Our answer has been the Sustainability Pact, [which Mr. Ryder mentioned earlier.]
Being a joint employer-employee initiative – the Sustainability Pact recognized that we must be willing put our differences aside for the greater good.
It is not "us" and "them"; It is "we, together", facing the same set of challenges.
And we have identified a set of challenges that come at high potential costs – either in the form of increased public spending or increased inequality.
These are challenges, such as:
- Youth unemployment
- Work-force exclusion
- Climate change
- An ageing population
- Work-related crime
- Structurally unsound pension systems
- Or too low rates of innovation and structural change
We have identified these challenges together, and we have committed to working on them together.
Because – while the scope may seem wide, these issues are all tightly interconnected, and point towards one common goal: more and better jobs.
And while many of these issues are ongoing and long term-challenges – we are already able to identify some gains from our efforts.
First, I would venture that our climate for cooperation is even better, and our collaboration is even stronger than before.
That doesn't mean we agree on everything.

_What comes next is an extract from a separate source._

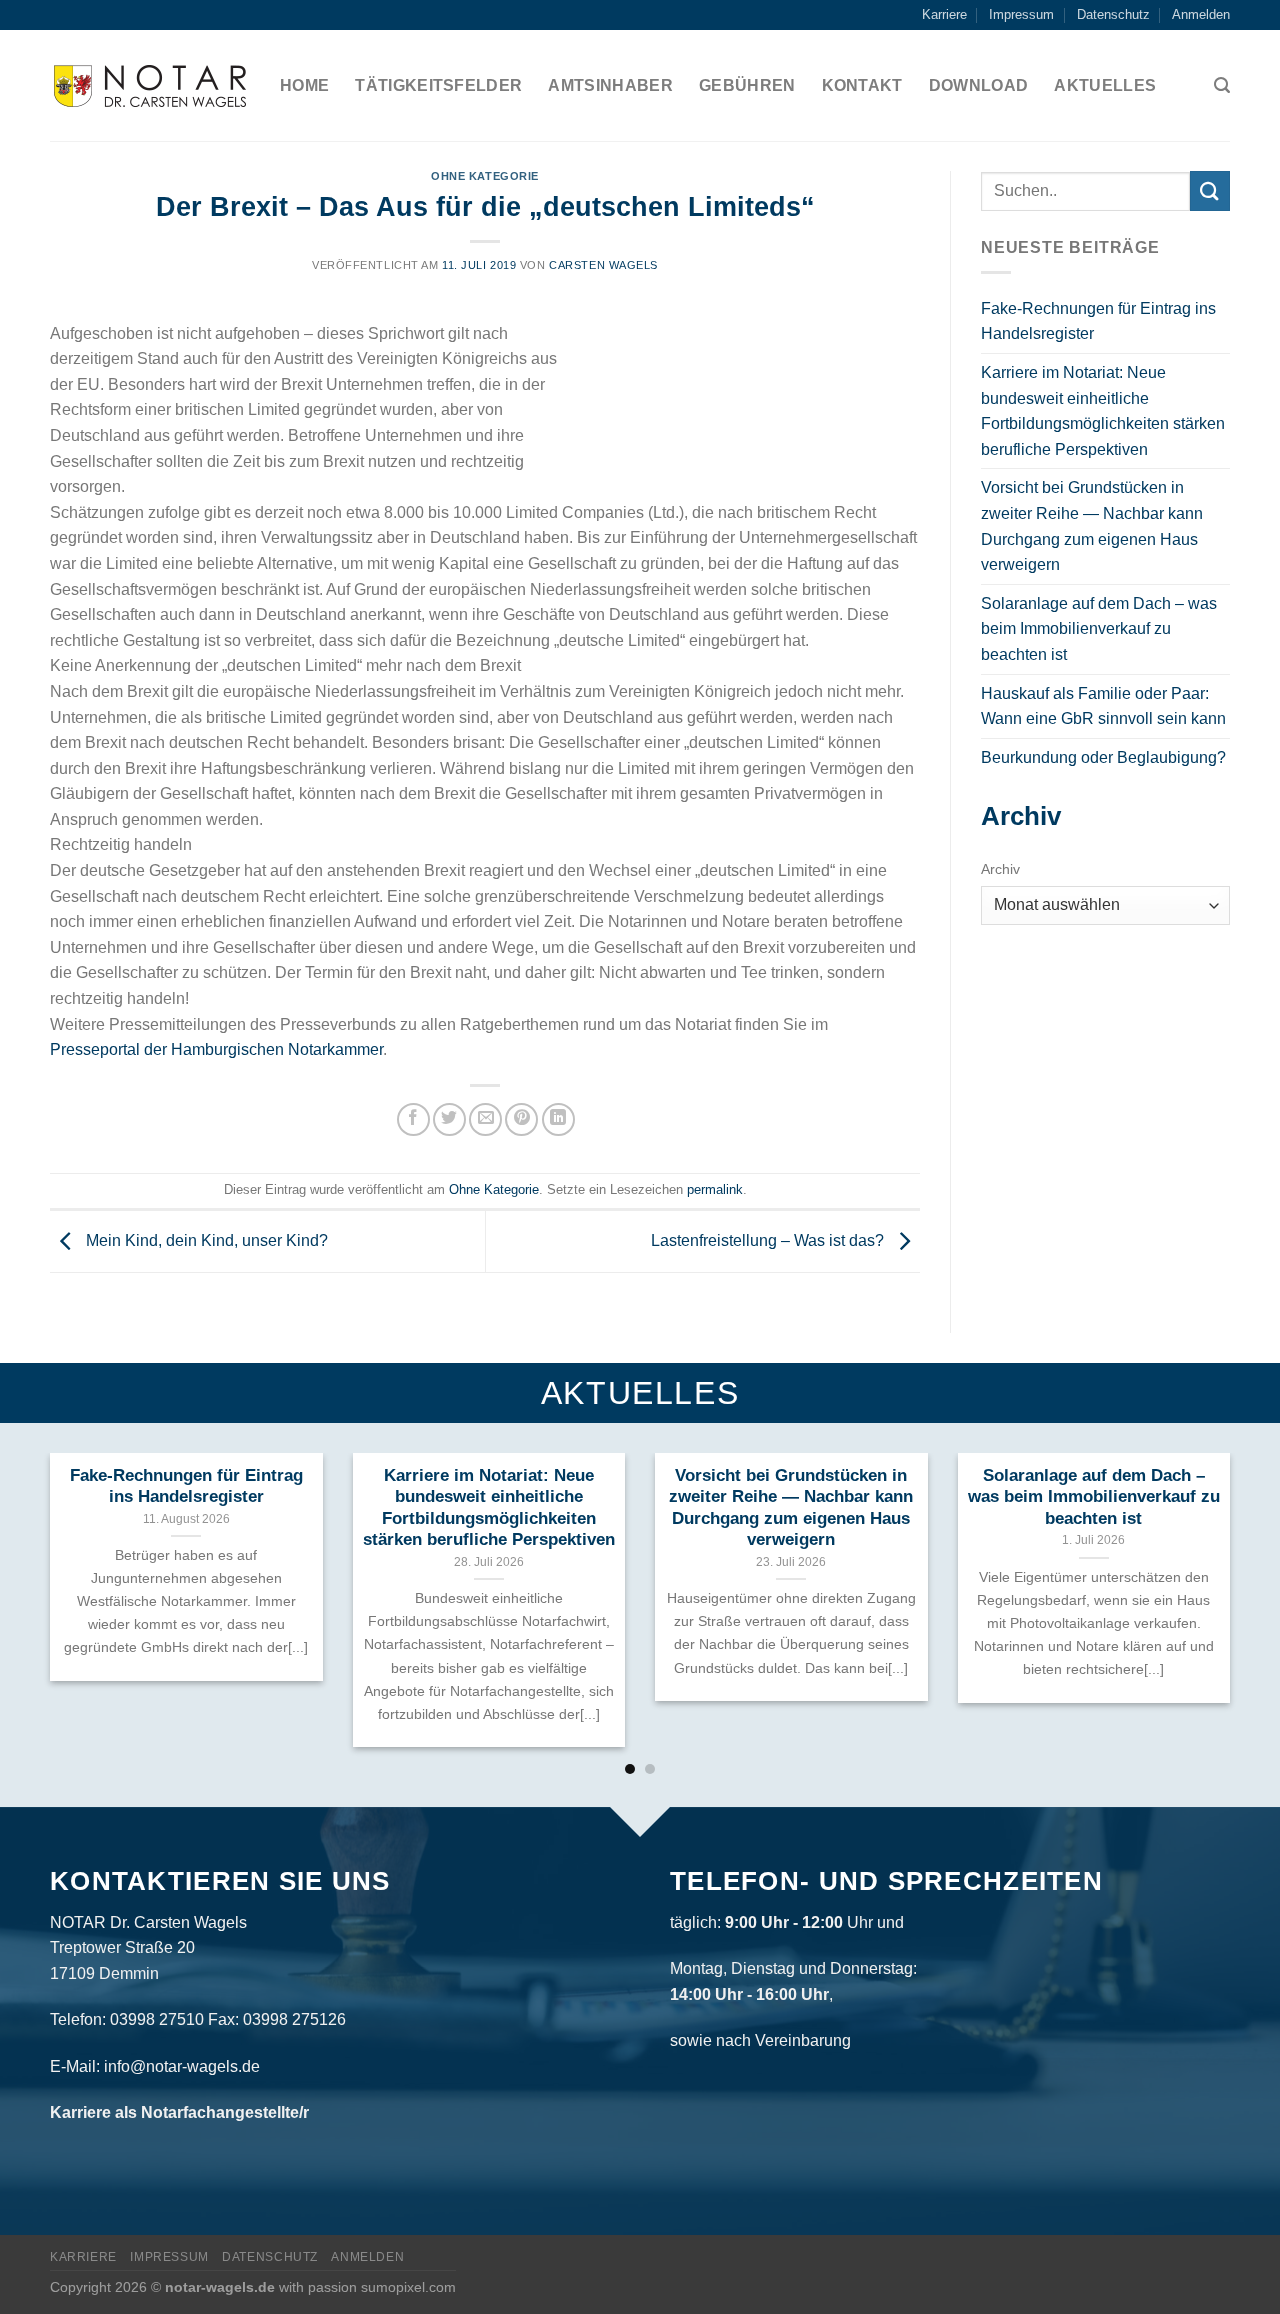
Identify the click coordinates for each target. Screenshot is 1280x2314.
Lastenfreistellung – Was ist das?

After all, each party works for their own respective member mass, which from time to time have diverging interests.
But we agree on the fundamentals – and we work together for sustainable solutions that benefit all.
And second, through committing to trust – our common social capital – we are making long term investments in the very same factor that drives our productivity and growth in the long run – namely equality.
Our fear, is that greater inequality will inevitably emerge if we fail to resolve our common challenges in one way or another.
This, in turn, would also result in social unrest, with all that could entail in terms of reduced security, and ultimately the crumbling bonds of societal trust.
I still believe that we can maintain a society with high levels of equality and trust, even if global changes and market forces are pulling in the opposite direction.
Affording this presupposes a business sector that is a world leader in technology, productivity, and profitability.
Highly productive, profit-maximising firms that are competitive on a global scale are a prerequisite for, and a consequence of, the Nordic Model at its best.
And moreover – it presupposes that we continually renew our social dialogue: Creating a more sustainable tripartism, for a more sustainable society.